Another way is to use javax.xml.transform, but that would conflict w/
keeping your app small.  Another option is to require running on JDK 1.4
which includes JAXP within it so you would not need to bundle anything
w/ your app.  Also see the JAXP FAQ at
http://xml.apache.org/~edwingo/jaxp-faq.html#output for more info.  That
page also has pointers to other non-Apache parsers.

> 
> I can serialize a Document fine, but I haven't figured out how to
> serialize any other type of DOM Node. My code is:
> 
> ----------------------------------------------------------------------
>         public static String serializeToString(Node aNode) {
>                 String myResult = null;
>                 // Crimson implementation
>                 StringWriter myStringWriter = new StringWriter();
>                 short myNodeType = aNode.getNodeType();
>                 try {
>                         switch (myNodeType) {
>                                 case Node.DOCUMENT_NODE :
>                                          ((XmlDocument)

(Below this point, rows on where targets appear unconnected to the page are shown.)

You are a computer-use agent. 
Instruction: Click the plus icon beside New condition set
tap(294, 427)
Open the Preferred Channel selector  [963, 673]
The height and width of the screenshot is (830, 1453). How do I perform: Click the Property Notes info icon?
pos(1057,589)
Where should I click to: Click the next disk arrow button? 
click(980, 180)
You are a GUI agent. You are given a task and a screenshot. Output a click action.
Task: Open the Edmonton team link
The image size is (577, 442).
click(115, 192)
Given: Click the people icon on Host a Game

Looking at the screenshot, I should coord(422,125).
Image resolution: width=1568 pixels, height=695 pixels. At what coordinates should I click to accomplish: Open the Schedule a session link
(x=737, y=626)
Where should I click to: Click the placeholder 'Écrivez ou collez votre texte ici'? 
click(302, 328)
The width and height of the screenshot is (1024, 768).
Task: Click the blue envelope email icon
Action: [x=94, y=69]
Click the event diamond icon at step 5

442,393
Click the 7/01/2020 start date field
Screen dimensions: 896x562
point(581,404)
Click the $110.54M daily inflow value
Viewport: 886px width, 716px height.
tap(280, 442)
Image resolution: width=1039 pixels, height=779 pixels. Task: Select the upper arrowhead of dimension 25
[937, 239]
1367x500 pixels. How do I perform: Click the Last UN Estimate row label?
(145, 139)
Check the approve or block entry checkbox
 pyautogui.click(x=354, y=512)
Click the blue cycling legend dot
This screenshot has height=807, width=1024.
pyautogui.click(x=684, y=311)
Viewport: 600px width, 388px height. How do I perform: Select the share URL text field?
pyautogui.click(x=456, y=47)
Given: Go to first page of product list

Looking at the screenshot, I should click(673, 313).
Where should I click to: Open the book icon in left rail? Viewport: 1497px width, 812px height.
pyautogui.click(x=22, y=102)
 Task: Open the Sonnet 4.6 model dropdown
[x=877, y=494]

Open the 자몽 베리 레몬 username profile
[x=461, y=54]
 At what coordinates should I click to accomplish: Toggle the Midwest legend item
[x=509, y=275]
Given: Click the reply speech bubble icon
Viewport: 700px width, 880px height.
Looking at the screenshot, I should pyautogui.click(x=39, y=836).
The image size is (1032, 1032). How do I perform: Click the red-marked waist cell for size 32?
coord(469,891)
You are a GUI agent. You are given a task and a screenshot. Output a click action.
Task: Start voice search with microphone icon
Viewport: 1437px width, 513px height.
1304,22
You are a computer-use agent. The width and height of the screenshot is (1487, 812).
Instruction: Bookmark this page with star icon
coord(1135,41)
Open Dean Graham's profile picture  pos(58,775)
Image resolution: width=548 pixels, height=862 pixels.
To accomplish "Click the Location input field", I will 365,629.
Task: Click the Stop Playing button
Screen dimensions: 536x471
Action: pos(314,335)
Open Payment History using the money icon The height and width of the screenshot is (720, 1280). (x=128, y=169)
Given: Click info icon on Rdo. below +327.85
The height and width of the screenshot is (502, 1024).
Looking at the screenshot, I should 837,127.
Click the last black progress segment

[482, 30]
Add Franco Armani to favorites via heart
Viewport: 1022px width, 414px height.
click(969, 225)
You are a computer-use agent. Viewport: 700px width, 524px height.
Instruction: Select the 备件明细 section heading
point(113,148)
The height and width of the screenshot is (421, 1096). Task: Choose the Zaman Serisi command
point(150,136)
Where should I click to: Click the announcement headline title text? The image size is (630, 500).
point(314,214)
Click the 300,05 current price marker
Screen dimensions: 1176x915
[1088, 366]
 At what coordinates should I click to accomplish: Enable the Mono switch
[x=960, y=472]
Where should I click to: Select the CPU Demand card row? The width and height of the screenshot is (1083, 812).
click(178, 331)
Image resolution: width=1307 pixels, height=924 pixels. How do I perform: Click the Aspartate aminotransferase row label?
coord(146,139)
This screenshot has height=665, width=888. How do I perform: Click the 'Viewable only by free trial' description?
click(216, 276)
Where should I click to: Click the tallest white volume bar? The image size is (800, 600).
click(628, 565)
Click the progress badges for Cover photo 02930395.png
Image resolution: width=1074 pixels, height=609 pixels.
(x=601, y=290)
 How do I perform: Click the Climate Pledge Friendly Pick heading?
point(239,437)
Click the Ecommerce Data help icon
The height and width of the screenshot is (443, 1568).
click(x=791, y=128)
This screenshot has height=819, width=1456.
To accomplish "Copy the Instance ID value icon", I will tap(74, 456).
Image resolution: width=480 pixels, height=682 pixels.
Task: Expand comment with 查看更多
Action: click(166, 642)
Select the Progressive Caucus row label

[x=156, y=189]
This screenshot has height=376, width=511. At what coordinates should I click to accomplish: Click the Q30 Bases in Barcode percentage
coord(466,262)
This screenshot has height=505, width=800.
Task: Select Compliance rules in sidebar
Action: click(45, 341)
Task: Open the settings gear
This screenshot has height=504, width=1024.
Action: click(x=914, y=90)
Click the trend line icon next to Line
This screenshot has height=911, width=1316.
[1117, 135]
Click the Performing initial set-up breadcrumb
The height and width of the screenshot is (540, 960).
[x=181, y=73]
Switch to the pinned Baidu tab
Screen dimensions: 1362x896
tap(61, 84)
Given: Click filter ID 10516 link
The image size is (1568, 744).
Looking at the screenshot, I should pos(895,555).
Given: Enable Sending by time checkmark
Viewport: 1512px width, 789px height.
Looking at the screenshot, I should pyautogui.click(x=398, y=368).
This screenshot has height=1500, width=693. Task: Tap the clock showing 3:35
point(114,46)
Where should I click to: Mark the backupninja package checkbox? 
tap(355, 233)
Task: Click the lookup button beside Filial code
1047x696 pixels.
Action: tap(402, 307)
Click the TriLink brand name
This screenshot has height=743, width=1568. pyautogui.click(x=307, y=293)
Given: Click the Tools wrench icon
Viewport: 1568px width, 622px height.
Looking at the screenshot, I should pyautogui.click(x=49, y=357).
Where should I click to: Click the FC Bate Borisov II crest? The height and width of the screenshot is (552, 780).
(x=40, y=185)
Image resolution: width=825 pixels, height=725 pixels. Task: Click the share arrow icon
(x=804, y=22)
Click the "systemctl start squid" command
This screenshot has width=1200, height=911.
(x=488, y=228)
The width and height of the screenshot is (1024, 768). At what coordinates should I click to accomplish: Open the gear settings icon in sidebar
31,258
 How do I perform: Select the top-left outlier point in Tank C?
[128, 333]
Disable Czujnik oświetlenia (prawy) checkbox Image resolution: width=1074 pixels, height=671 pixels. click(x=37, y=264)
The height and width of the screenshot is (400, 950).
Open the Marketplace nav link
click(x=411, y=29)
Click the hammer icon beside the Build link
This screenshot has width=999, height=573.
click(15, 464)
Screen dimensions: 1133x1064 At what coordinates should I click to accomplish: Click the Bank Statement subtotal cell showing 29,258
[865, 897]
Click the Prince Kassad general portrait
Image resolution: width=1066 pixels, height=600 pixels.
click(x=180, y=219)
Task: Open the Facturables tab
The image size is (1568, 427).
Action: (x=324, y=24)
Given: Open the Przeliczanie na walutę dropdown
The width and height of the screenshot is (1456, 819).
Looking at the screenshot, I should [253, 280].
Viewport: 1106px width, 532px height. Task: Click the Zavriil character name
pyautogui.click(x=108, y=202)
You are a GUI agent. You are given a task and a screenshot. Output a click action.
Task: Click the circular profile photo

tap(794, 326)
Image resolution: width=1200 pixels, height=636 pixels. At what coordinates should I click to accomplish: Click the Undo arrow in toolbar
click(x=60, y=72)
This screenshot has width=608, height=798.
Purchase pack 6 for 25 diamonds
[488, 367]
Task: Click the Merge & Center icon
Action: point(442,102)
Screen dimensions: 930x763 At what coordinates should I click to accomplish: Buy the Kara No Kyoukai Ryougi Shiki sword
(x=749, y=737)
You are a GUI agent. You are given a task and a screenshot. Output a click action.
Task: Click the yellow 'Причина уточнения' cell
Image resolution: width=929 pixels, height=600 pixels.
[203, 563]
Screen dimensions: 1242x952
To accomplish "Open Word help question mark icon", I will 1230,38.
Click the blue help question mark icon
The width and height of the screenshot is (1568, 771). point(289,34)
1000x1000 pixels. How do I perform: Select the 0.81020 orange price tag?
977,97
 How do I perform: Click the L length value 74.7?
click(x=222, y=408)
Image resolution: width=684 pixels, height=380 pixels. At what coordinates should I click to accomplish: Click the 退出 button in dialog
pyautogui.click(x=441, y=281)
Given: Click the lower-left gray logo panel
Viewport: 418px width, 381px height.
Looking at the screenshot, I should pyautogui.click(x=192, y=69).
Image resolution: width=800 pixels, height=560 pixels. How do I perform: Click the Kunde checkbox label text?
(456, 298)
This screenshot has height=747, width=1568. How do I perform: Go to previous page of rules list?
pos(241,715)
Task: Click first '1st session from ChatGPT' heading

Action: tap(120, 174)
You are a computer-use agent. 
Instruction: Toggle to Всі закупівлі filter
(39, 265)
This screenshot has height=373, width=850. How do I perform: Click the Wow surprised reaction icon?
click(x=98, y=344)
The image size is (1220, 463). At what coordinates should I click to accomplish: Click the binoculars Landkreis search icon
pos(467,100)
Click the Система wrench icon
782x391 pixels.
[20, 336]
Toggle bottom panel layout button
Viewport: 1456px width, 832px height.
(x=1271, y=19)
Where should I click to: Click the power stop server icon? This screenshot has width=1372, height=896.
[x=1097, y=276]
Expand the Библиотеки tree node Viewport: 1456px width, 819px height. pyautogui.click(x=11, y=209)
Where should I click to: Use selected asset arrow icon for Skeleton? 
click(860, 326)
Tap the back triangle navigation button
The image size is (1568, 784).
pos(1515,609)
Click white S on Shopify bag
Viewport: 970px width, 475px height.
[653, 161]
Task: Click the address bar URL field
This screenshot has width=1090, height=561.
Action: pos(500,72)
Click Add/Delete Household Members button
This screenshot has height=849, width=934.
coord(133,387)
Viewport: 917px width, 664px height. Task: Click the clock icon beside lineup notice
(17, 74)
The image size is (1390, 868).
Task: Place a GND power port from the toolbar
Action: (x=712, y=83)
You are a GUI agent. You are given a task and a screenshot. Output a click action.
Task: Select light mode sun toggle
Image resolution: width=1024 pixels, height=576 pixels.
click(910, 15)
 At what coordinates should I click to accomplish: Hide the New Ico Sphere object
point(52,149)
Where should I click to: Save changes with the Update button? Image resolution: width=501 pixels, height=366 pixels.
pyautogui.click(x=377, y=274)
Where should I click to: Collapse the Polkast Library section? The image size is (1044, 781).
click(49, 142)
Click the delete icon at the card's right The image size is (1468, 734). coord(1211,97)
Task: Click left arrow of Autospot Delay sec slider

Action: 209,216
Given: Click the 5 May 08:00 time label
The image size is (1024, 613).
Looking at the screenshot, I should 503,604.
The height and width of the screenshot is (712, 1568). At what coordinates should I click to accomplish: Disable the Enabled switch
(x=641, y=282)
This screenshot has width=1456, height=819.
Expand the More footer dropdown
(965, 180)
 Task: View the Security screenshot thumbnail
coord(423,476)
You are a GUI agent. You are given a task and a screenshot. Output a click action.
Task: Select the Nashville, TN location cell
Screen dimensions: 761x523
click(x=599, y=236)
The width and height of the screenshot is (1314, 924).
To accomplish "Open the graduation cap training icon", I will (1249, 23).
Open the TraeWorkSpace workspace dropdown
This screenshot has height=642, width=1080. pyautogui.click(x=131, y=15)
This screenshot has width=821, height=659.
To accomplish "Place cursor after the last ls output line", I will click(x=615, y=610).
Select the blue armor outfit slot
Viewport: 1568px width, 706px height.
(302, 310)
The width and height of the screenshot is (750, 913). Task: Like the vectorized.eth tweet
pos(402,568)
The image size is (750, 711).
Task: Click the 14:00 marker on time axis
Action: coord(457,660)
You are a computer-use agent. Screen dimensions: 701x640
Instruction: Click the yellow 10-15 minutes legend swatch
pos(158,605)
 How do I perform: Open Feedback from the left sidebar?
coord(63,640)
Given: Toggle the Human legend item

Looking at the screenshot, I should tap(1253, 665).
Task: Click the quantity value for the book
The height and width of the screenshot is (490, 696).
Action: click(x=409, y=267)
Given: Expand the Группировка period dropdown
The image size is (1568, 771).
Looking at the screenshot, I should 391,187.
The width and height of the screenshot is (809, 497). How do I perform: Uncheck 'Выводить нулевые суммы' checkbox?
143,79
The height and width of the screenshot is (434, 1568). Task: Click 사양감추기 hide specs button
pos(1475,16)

> aNode).write(myStringWriter, XMLUtils.ENCODING_UTF_8);
>                                         break;
>                                 default :
>                                         XmlDocument myXmlDocument =
> (XmlDocument) aNode.getOwnerDocument();
>                                         myXmlDocument.writeChildrenXml(
> 
> myXmlDocument.createWriteContext(myStringWriter, 0));
>                                         break;
>                         }
>                 } catch (IOException e) {
>                         String myMsg = "Unable to serialize DOM Node: "
> + e.getMessage();
>                         throw new RuntimeException(myMsg);
>                 }
>                 myResult = myStringWriter.toString();
>                 return myResult;
>         }
> ----------------------------------------------------------------------
> 
> However, the default non-Document case returns an empty String. From
> what I can tell this is because Crimson does not see any children of the
> given DOM Node and exits early without serializing anything.
> 
> Specifically, I would like to serialize an Element. Do I have to write a
> hack that creates a new XmlDocument, import the Element, then serialize
> the XmlDocument without the XML header information currently hard coded
> in XmlDocument.write() ?

If you or anyone else wants to figure it out, I'd start looking at the
code in org/apache/crimson/tree/ElementNode and ElementNode2.java.